Cobinhood went live in November 2017 with the goal of serving as a high-capacity, zero-fee cryptocurrency exchange. It also branched into ICO underwriting and margin trading in the months that followed. However, it has been plagued by controversy over its short life, beginning in mid-2019 when rumors of bankruptcy surfaced.

Cobinhood’s Slow Decline

In May 2019, news sources began to report that Cobinhood and its sister company DEXON were facing bankruptcy and liquidation, seemingly based on insider information. Others accused DEXON of dumping its crypto tokens — that is, DEXON had supposedly unlocked and sold a large number of tokens just after its ICO ended.

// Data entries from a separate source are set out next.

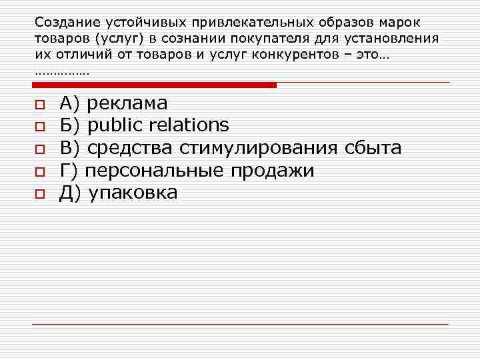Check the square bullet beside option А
(x=39, y=105)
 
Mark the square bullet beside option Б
(x=39, y=126)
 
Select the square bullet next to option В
(x=39, y=149)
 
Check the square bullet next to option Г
(x=39, y=171)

Popo Chen, the CEO of Cobinhood, quickly denied these rumors and insisted that the company was undergoing restructuring due to disputes around financial misconduct. Though the exchange was not explicitly shut down, users reported unsuccessful withdrawals during the summer, which the company attributed to technical difficulties.

Is It an Exit Scam?

Most sources have accused Cobinhood of carrying out an exit scam, though the truth will not become clear until next month. It remains to be seen whether users will actually be compensated in February. It is possible that the relevant information will never reach the public, apart from self-reports from users who have attempted withdrawals.

However, exit scams are common: Ciphertrace reports that approximately $4 billion of funds were stolen through exit scams and misappropriation in 2019, citing Quadriga CX, Bitfinex, and Plus Token as high-profile incidents. However, Ciphertrace also noted that exit scams are on the decline — perhaps due to stronger law enforcement.